Architecture
Overview
nat-zero uses a reconciliation pattern to manage NAT instance lifecycles. A single Lambda function (concurrency=1) observes the current state of an AZ and takes one action to converge toward desired state, then returns. The next event picks up where this one left off.
Pattern Origins
The reconciliation loop pattern has deep roots:
- Control theory (1788+): Feedback loops comparing actual state to desired state, taking corrective action
- CFEngine (1993): Mark Burgess introduced "convergence" to configuration management
- Google Borg/Omega (2005+): Internal cluster managers used reconciliation controllers
- Kubernetes (2014+): Popularized the pattern as "level-triggered" vs "edge-triggered" logic
The key insight: state is more useful than events. Rather than tracking event sequences, we observe current state and compute the delta. This makes the system robust to missed events, crashes, and restarts.
See: Borg, Omega, and Kubernetes (ACM Queue), Tim Hockin - Edge vs Level Triggered Logic
EventBridge (EC2 state changes)
│
▼
┌─────────────────────────┐
│ Lambda (concurrency=1) │
│ │
│ 1. Resolve AZ │
│ 2. Observe state │
│ 3. Take one action │
│ 4. Return │
└─────────────────────────┘
│
┌────┴────┐
▼ ▼
EC2 API EIP API
(NATs) (allocate/release)
Reconciliation Loop
Every invocation runs the same loop regardless of which event triggered it:
reconcile(az):
workloads = pending/running non-NAT instances in AZ
nats = non-terminated NAT instances in AZ
eips = EIPs tagged for this AZ
needNAT = len(workloads) > 0
# One action per invocation, then return
Decision Matrix
| Workloads? | NAT State | EIP State | Action |
|---|---|---|---|
| Yes | None / shutting-down | — | Create NAT |
| Yes | Stopped | — | Start NAT |
| Yes | Stopping | — | Wait (no-op) |
| Yes | Outdated config | — | Terminate NAT (recreate on next event) |
| Yes | Running | No EIP | Allocate + attach EIP |
| Yes | Running | Has EIP | Converged |
| No | Running / pending | — | Stop NAT |
| No | Stopped | Has EIP | Release EIP |
| No | Stopped | No EIP | Converged |
| No | Stopping | — | Wait (no-op) |
| — | Multiple NATs | — | Terminate duplicates |
| — | — | Multiple EIPs | Release extras |
Why Single Writer
reserved_concurrent_executions = 1 means only one Lambda runs at a time. Events that arrive during execution are queued and processed sequentially. This eliminates:
- Duplicate NAT creation
- Double EIP allocation
- Start/stop race conditions
- Need for distributed locking
Event Agnosticism
The reconciler does not care what type of instance triggered the event.
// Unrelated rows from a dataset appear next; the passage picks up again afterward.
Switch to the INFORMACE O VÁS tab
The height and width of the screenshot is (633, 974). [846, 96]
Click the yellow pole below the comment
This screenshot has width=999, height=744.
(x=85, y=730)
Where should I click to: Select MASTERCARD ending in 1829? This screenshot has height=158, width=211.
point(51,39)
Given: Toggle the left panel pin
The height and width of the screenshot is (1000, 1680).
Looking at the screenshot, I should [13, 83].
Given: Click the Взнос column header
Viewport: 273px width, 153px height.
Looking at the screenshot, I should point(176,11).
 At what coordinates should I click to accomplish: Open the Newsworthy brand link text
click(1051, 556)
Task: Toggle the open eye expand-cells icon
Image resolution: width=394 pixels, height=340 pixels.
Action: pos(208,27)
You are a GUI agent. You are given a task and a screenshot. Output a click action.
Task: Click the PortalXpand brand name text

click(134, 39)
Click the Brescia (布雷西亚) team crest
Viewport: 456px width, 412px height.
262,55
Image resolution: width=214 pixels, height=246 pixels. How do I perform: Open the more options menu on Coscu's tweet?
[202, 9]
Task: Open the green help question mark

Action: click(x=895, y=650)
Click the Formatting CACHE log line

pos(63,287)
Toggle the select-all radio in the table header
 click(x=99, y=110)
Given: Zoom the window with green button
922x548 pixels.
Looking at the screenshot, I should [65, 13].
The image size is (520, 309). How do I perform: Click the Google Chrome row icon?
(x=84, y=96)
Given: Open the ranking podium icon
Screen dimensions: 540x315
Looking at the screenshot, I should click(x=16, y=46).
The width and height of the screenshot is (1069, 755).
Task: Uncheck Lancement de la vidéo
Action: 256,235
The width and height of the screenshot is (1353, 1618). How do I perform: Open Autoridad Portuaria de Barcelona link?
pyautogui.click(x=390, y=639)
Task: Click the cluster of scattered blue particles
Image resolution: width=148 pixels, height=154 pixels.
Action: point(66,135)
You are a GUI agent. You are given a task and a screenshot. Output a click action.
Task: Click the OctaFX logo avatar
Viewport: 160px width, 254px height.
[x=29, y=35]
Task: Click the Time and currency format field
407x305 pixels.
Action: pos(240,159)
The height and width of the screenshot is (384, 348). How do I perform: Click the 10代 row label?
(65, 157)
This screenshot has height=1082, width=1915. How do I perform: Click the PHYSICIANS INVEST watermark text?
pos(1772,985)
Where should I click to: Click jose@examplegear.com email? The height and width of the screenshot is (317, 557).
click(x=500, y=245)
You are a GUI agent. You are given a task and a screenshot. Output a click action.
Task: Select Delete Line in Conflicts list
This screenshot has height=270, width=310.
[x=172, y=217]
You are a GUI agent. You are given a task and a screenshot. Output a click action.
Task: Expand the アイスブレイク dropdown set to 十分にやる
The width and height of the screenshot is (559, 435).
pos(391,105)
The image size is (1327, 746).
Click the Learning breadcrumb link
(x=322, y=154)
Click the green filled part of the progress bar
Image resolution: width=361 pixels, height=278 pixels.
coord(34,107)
It observes all workloads and NATs in the AZ, computes desired state, and acts. The event is just a signal that "something changed."
- Workload
pending→ reconcile → creates NAT if needed - NAT
running→ reconcile → attaches EIP if needed - Workload
terminated→ reconcile → stops NAT if no workloads - NAT
stopped→ reconcile → releases EIP if present - Instance gone from API → sweep all configured AZs
Event Flows
Scale-up
Workload launches (pending)
→ reconcile: workloads=1, NAT=nil → createNAT
NAT reaches running
→ reconcile: workloads=1, NAT=running, EIP=0 → allocateAndAttachEIP
Next event
→ reconcile: workloads=1, NAT=running, EIP=1 → converged ✓
Scale-down
Last workload terminates
→ reconcile: workloads=0, NAT=running → stopNAT
NAT reaches stopped
→ reconcile: workloads=0, NAT=stopped, EIP=1 → releaseEIP
Next event
→ reconcile: workloads=0, NAT=stopped, EIP=0 → converged ✓
Restart
New workload launches, NAT is stopped
→ reconcile: workloads=1, NAT=stopped → startNAT
NAT reaches running
→ reconcile: workloads=1, NAT=running, EIP=0 → allocateAndAttachEIP
→ converged ✓
Terraform Destroy
Terraform invokes Lambda with {action: "cleanup"}
→ terminate all NAT instances
→ wait for full termination (ENI detachment)
→ release all EIPs
→ return (Terraform proceeds to delete ENIs/SGs)
Dual ENI Architecture
Each NAT instance uses two ENIs to separate public and private traffic:
Private Subnet NAT Instance Public Subnet
┌──────────────┐ ┌──────────────────┐ ┌──────────────────┐
│ Route Table │ │ │ │ │
│ 0.0.0.0/0 ───┼──→│ Private ENI │ │ Public ENI │
│ │ │ (ens6) │ │ (ens5) + EIP │──→ IGW
│ │ │ ↓ iptables ──┼──→│ │
│ │ │ MASQUERADE │ │ src_dst_check=off│
└──────────────┘ └──────────────────┘ └──────────────────┘
- Pre-created by Terraform: ENIs persist across stop/start cycles, keeping route tables intact
- source_dest_check=false: Required on both ENIs for NAT forwarding
- EIP lifecycle: Allocated on NAT running, released on NAT stopped — no charge when idle
Config Versioning
The Lambda tags each NAT instance with a ConfigVersion hash derived from AMI, instance type, market type, and volume size.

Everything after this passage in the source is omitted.